Les Occidentaux ont-ils le droit disposer des actifs russes ? En droit, la Cour internationale de Justice est compétente pour se prononcer sur une éventuelle dévolution de ces biens financiers mais cela suppose que l’Ukraine et la Russie acceptent son arbitrage ce qui, en l’état du conflit, est peu probable. À défaut de recourir à la Cour internationale, le Conseil de sécurité de l’ONU pourrait se saisir du dossier à la demande d’un de ses membres mais l’adoption d’une résolution de spoliation n’a aucune chance d’être adoptée car la Russie dispose en tant que membre permanent d’un droit de veto. Lawrence Summers, ancien secrétaire au Trésor américain, estiment que la Russie s’est placée hors du droit international en envahissant l’Ukraine. De ce fait, elle pourrait se voir infliger des sanctions qui peuvent entrer en contradiction avec le droit international. Le gel des avoirs entrent dans cette catégorie et ont été largement utilisés mais leur confiscation pourrait être considérée comme un acte de guerre car irréversible.
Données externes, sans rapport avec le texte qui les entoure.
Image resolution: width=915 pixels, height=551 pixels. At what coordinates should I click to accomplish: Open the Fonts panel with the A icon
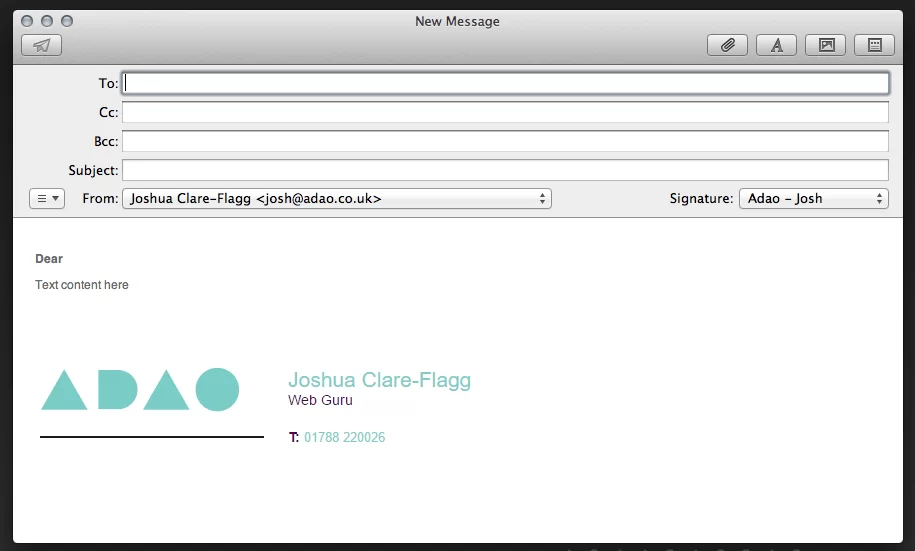(x=776, y=45)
Certains comme le professeur de droit Lee Buchheit estime que les fonds russes pourraient être utilisés pour rembourser l’Ukraine qui détient de nombreuses créances impayées sur la Russie. Le professeur propose que les pays occidentaux accordent un prêt à l’Ukraine gagé sur les créances qu’elle détient sur la Russie. En cas de nom paiement de celles-ci, ce qui est fort probable, les Occidentaux pourraient saisir les liquidités sur le compte d’Euroclear. Un tel plan suppose au préalable une connaissance exacte des créances en question. Or pour le moment, l’inventaire n’a pas été réalisé. Pour le moment, la France et l’Allemagne sont réticentes à entrer dans un tel système. De même la Belgique qui abrite Euroclear ne souhaite pas être au cœur d’un conflit direct avec la Russie. À défaut de ce mécanisme de prêts, le principe d’une taxation des fonds gelés a été avancé. La légalité d’un impôt dû par un seul propriétaire pourrait se poser également.

Deux ans après le début de la guerre, en plein ralentissement de la croissance, les pays occidentaux peinent à dégager les ressources suffisantes pour financer l’effort de guerre ukrainien. Le blocage de l’aide américaine par le Congrès et les réticences de certains Etats de l’Union européenne compliquent l’approvisionnement en armes et munitions de l’Ukraine. Avec l’arrivée du printemps, synonyme d’une éventuelle reprise de la guerre de mouvement, les besoins de l’armée ukrainienne augmenteront obligeant les Occidentaux à trouver des solutions dans des délais relativement brefs.